(Stored entries)
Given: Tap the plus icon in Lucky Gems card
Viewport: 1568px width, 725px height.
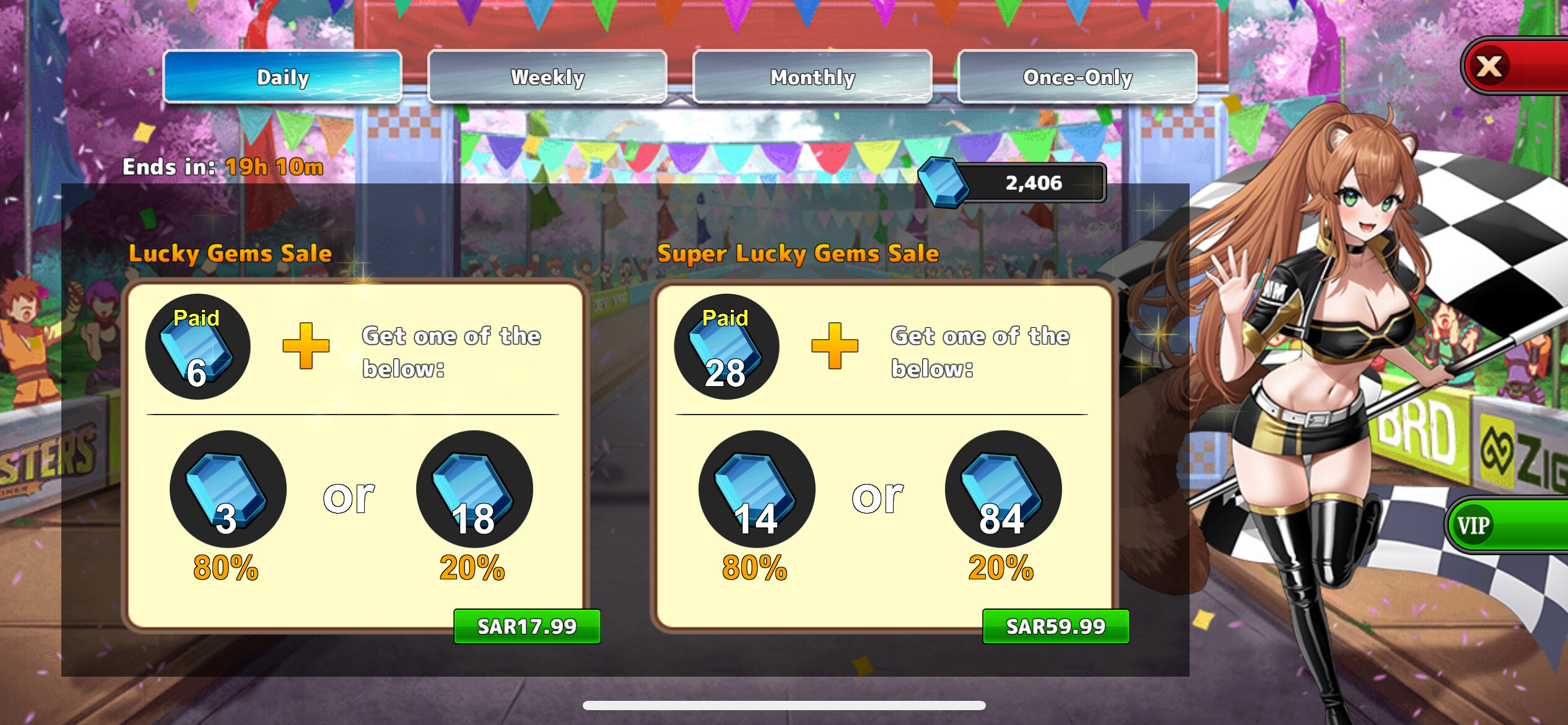Looking at the screenshot, I should [306, 346].
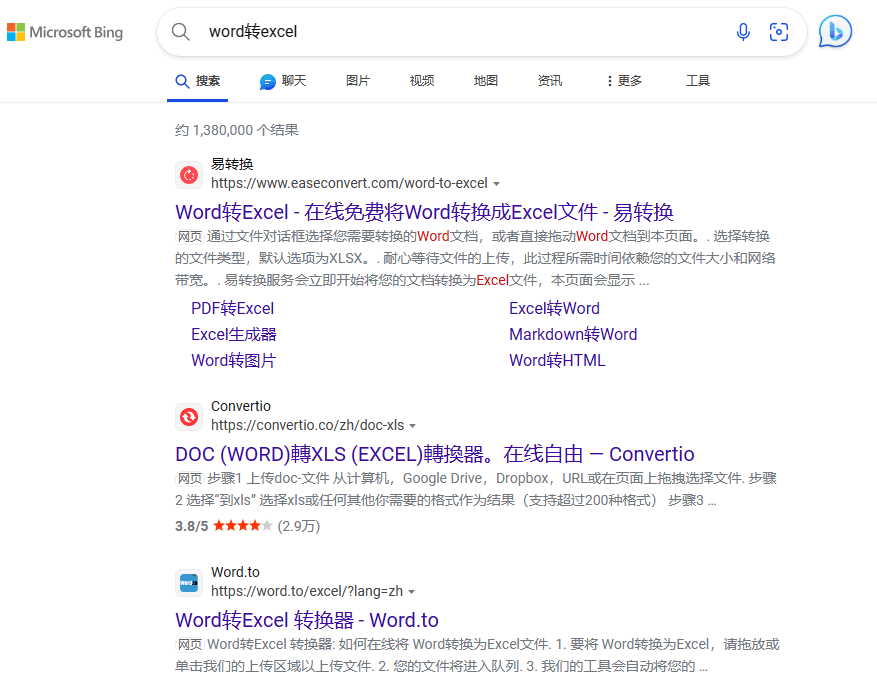877x696 pixels.
Task: Switch to the 视频 tab
Action: coord(421,81)
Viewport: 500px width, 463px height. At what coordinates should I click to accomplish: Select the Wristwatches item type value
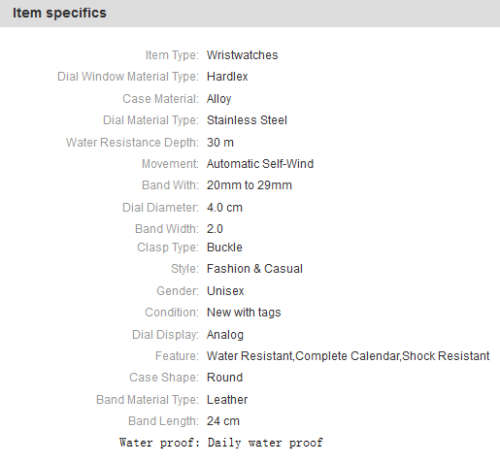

#### [TASK OBJECTIVE]
Give back the entries verbatim. Do not include any picture.

#### [TASK RESULT]
Given: Tap the plus icon in Lucky Gems card
Viewport: 1568px width, 725px height.
Looking at the screenshot, I should [306, 346].
877x696 pixels.
Task: Switch to the 视频 tab
Action: coord(421,81)
Viewport: 500px width, 463px height. At what coordinates should I click to accomplish: Select the Wristwatches item type value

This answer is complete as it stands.